#### Supplied data ####

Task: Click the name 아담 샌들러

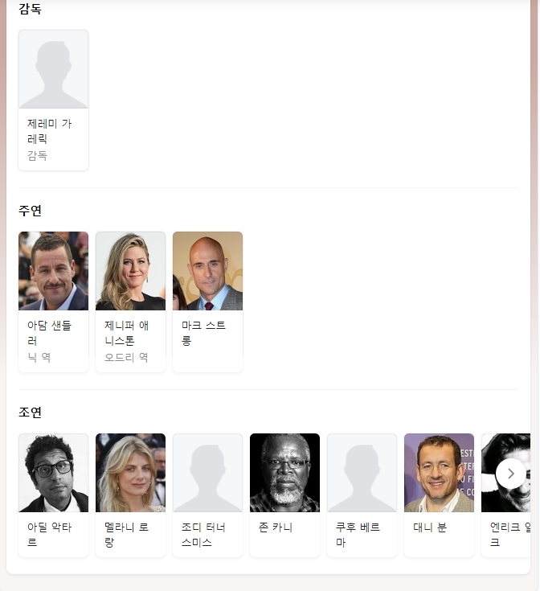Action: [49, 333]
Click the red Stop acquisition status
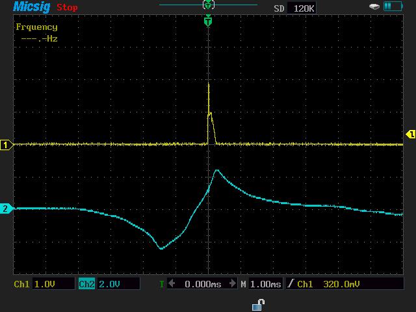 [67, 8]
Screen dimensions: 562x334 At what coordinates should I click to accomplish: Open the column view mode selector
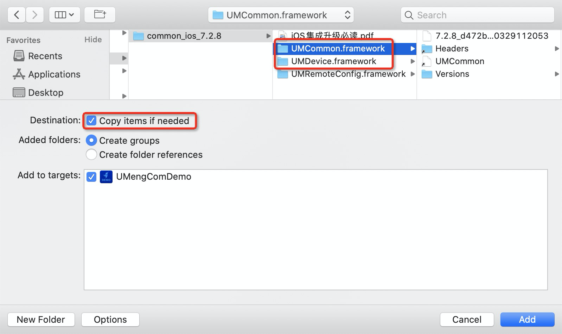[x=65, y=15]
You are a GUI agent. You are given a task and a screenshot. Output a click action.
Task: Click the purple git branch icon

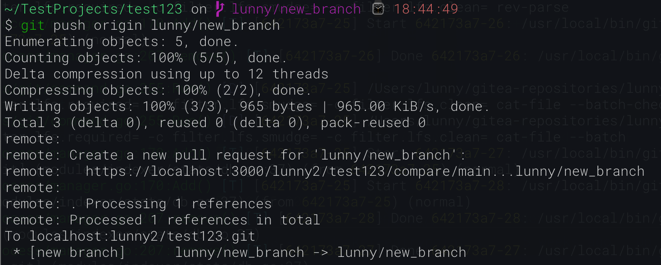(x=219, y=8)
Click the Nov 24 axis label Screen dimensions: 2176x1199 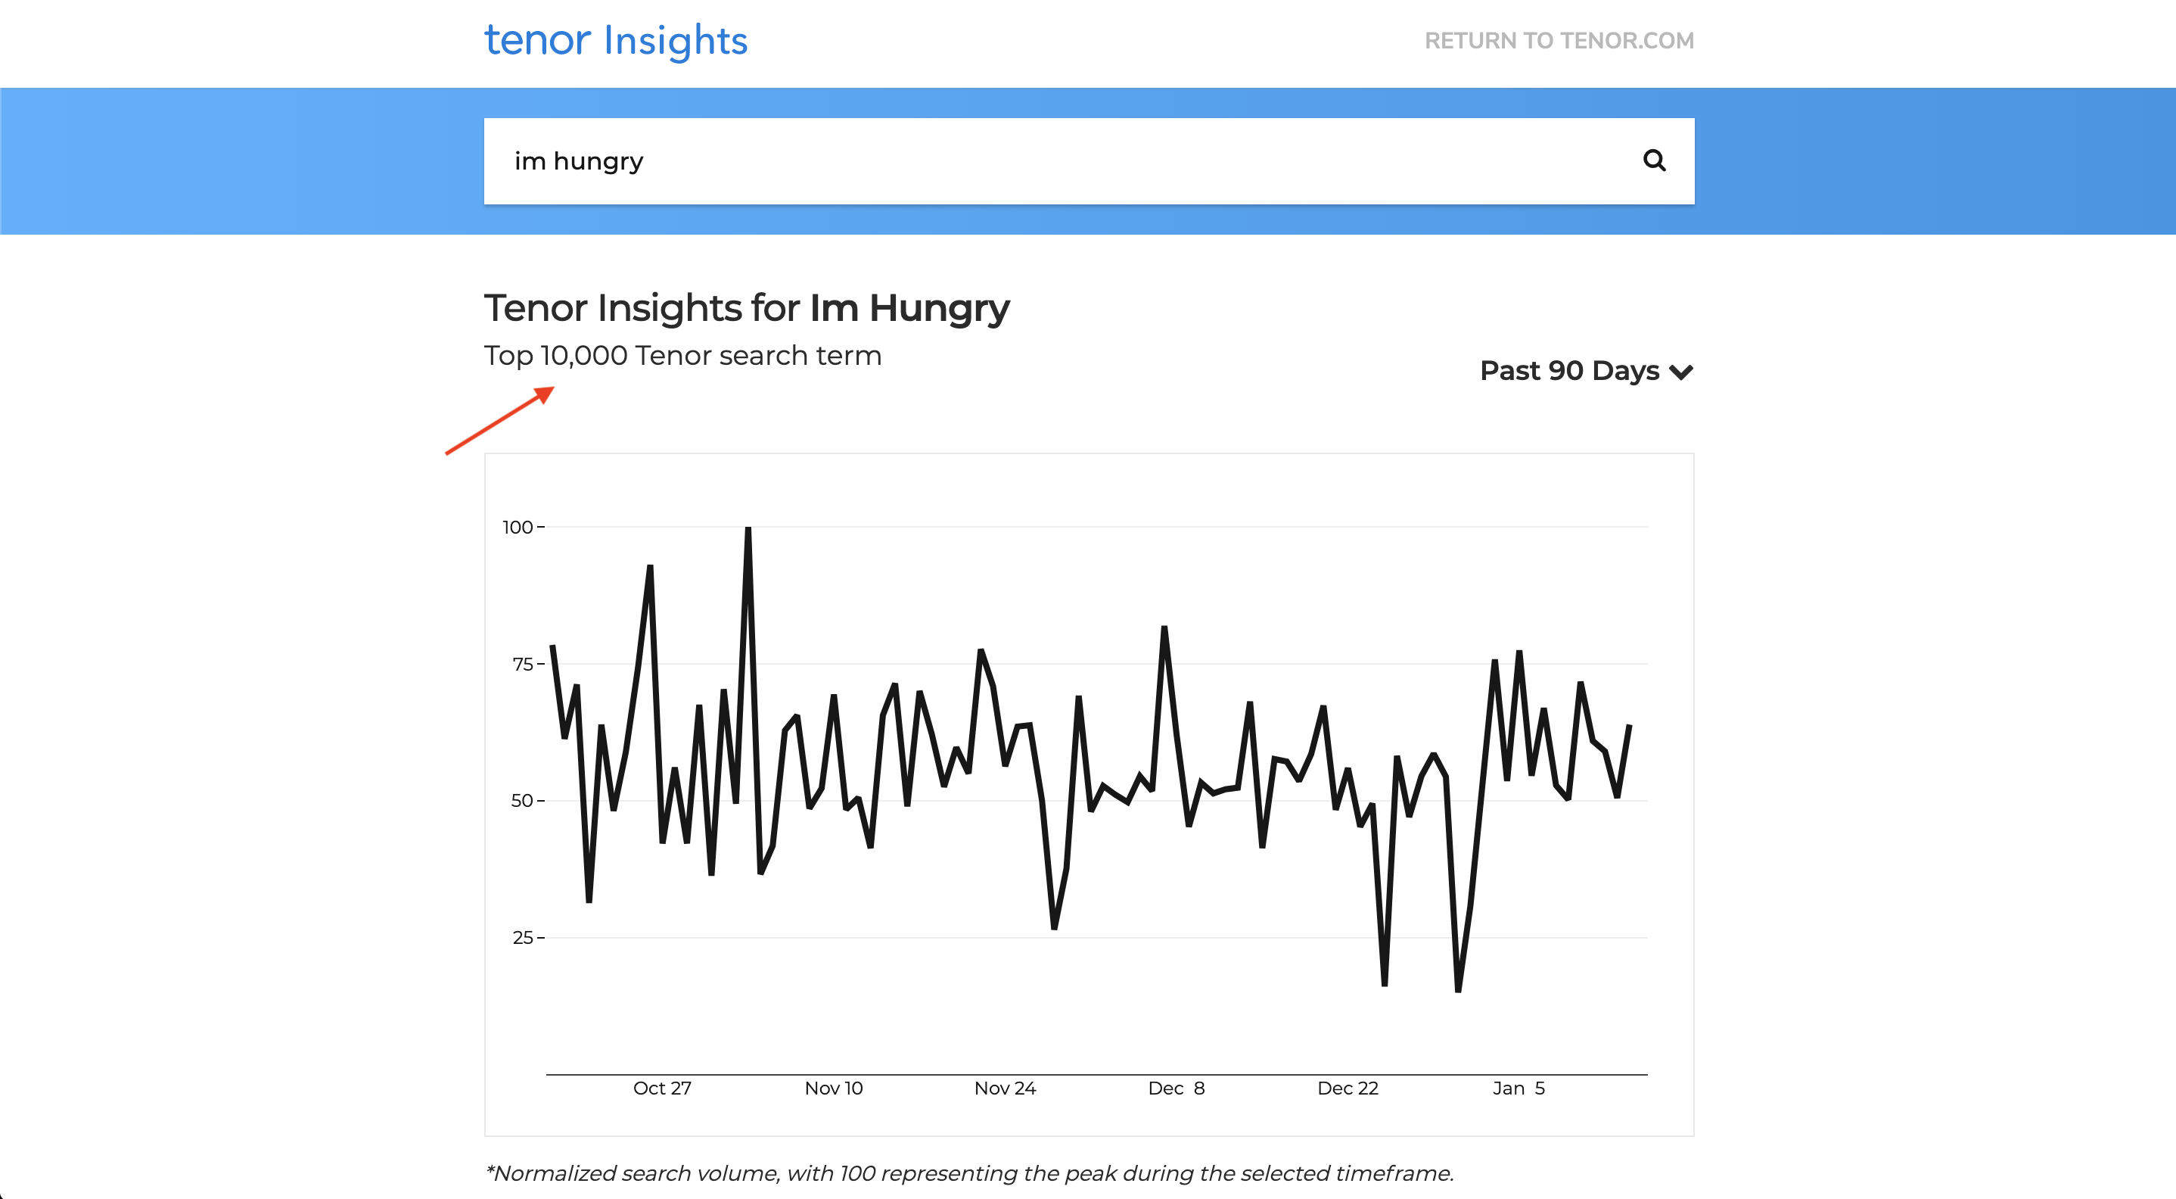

####

Task prompt:
The records above should be returned exactly, with only their pictures held back.

Task result:
Task: Click the name 아담 샌들러

Action: [49, 333]
Click the red Stop acquisition status
 [67, 8]
Screen dimensions: 562x334 At what coordinates should I click to accomplish: Open the column view mode selector
[x=65, y=15]
You are a GUI agent. You are given a task and a screenshot. Output a click action.
Task: Click the purple git branch icon

(x=219, y=8)
Click the Nov 24 axis label Screen dimensions: 2176x1199 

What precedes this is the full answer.